The routing saved to localStorage won't transfer to evaluators (they use custom provider or env vars). But that's okay—**the evaluator editor's Test button is the validation gate.**
```
Playground Evaluator Editor
────────── ────────────────
User enters endpoint User selects prompt
│ │
▼ ▼
Runs → works ✅ Clicks "Test" → ?
│ │
▼ ├── Custom provider set → ✅
"Save as Default" ├── Env vars configured → ✅
(saves to localStorage └── Neither → ❌ Fails immediately
for convenience) │
│ ▼
▼ User sees error, can attach
"Save as Prompt" custom provider right there
(no routing saved)
```
**Why this works:**
- Playground stays convenient—no need to re-enter endpoints every session
- The Test button surfaces routing issues at the right moment (evaluator creation)

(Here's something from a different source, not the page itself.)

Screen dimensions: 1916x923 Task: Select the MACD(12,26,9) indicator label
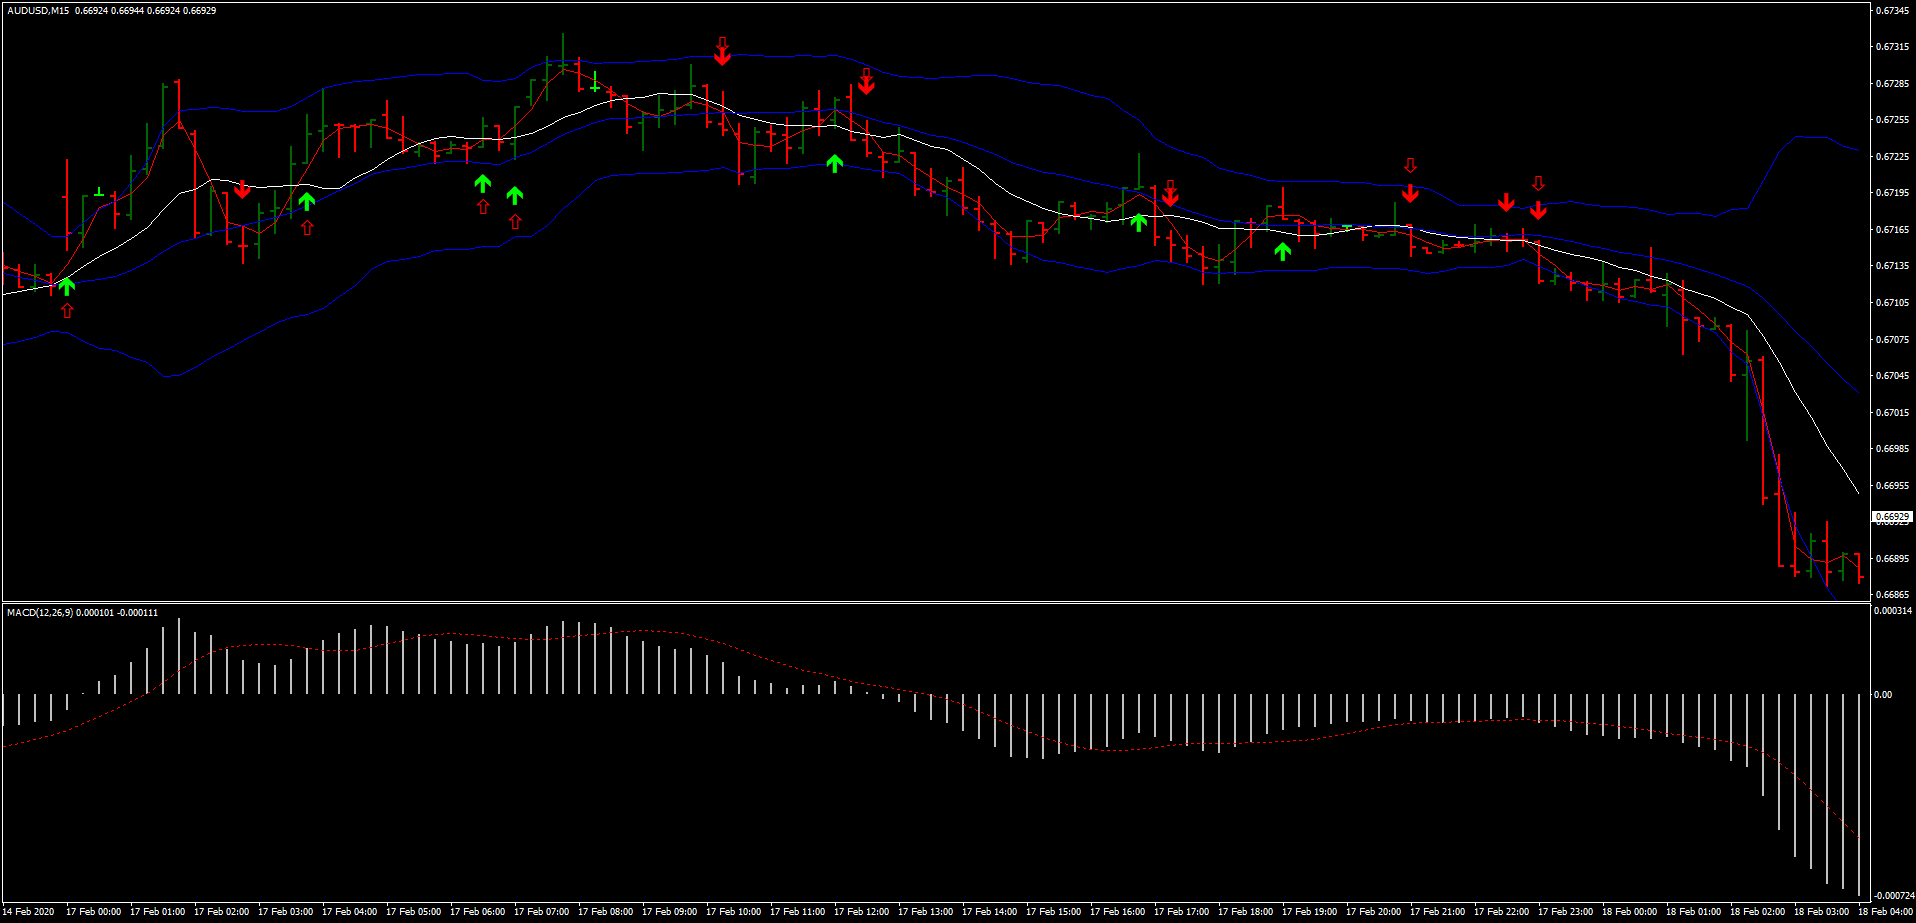pyautogui.click(x=40, y=612)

- When the test fails, user is in the evaluator editor where they can fix it
- No false sense of security—user has actually validated the evaluator works
### Error Messages (Recommendation)
When we do surface errors, make them actionable:
```
Azure OpenAI endpoint not configured.
To fix this:
1. Set AZURE_OPENAI_ENDPOINT environment variable, or
2. Select a custom Azure provider in the model menu
```
Not just "configuration error"—tell them what's wrong and how to fix it.
## SDK Modification: Block Incompatible Changes
**The question:** Should we allow changing a custom provider's SDK after creation?
**Our answer:** Block incompatible changes. Allow compatible ones.
| Change | Allowed? | Reason |
|--------|----------|--------|
| OpenAI ↔ Azure | ✅ Yes | Same SDK family, just routing change |
| OpenAI → Anthropic | ❌ No | Different invocation parameters |
| Anything → Bedrock | ❌ No | Completely different SDK |
**Why block instead of warn:**
- No legitimate use case—if admin wants different SDK, create new provider
- Invocation parameters are stored un-normalized—switching SDK causes silent behavior changes
- Existing prompts shouldn't break because admin wanted to repurpose a provider
- Easy workaround: create new provider, update prompts individually
## The User's Mental Model
What users need to understand to use this correctly:
1. **Credentials:** Enter once per browser. Saved locally. Sent with requests.
2. **Routing:** Comes from custom provider or server config. Not stored in prompt.
3. **Custom providers:** Explicit, stable, shared. The "proper" way to configure complex providers.
4. **Prompts:** Store model name + provider reference. Not configuration details.
**Simple providers:** Enter API key. Done.
**Complex providers:** Create custom provider, or rely on admin-configured env vars.
## Who's Responsible for What
| Actor | Responsible For |
|-------|-----------------|
| **Admin** | Env vars are correct for deployment |
| **User** | Selects appropriate provider for their use case |
| **System** | Validates via Test button at creation time, fails loudly at run time |
**The contract:** Using env vars = trusting admin. Want explicit control = use custom provider.
**The validation flow:** User creates evaluator → clicks Test → if routing is missing, test fails immediately with actionable error → user fixes it before saving. No silent failures.
## Edge Cases
**Q: What if custom provider credentials become invalid?**
Prompt fails at runtime with 401/403. Same as env var case, but more diagnosable—the error points to a specific named provider rather than "the env vars."
**Q: What if user creates prompt with env vars, then admin creates custom provider?**
Nothing changes. Prompt has `custom_provider_id = NULL` = "use env vars." New providers don't retroactively attach to existing prompts.
**Q: What if same model name means different things on different endpoints?**
Real risk with Azure. Two providers could have a "gpt-4" deployment that's actually different models. System trusts configuration—no semantic validation.
**Q: What does a saved prompt actually guarantee?**
| Aspect | Guaranteed? |
|--------|-------------|
| Same model name | ✅ Yes |
| Same SDK | ✅ Yes (incompatible changes blocked) |
| Same endpoint | ❌ No |
| Same credentials | ❌ No |
| Same LLM behavior | ❌ No (provider can update their models) |
**The honest answer:** Very limited. If external dependencies unchanged, prompt behaves same. That's the best we can do.